What This Requirement Covers
While Approved Document E focuses on sound insulation between dwellings, there are no mandatory requirements for sound insulation within a single dwelling. However, good internal sound insulation significantly improves the quality of life for occupants, particularly in open-plan designs and between bedrooms and living areas.
Key Requirements
Good Practice Standards
Although not required by Building Regulations, the following are recommended
- Internal walls between bedrooms: Rw 40-45 dB (a single layer of plasterboard on each side of a timber stud with mineral wool in the cavity achieves approximately Rw 40 dB)
- Internal wall between bedroom and bathroom: Rw 40-45 dB (to reduce the transmission of running water and toilet flushing)

Provided data:
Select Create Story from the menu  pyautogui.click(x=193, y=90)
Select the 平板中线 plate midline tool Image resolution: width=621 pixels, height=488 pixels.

Instruction: According to the text on internal sound insulation, what sound insulation rating is achieved by a single layer of plasterboard on each side of a timber stud with mineral wool in the cavity? The lines above are unrelated to the text on internal sound insulation and stand as separate material.

The completed task: Approximately Rw 40 dB.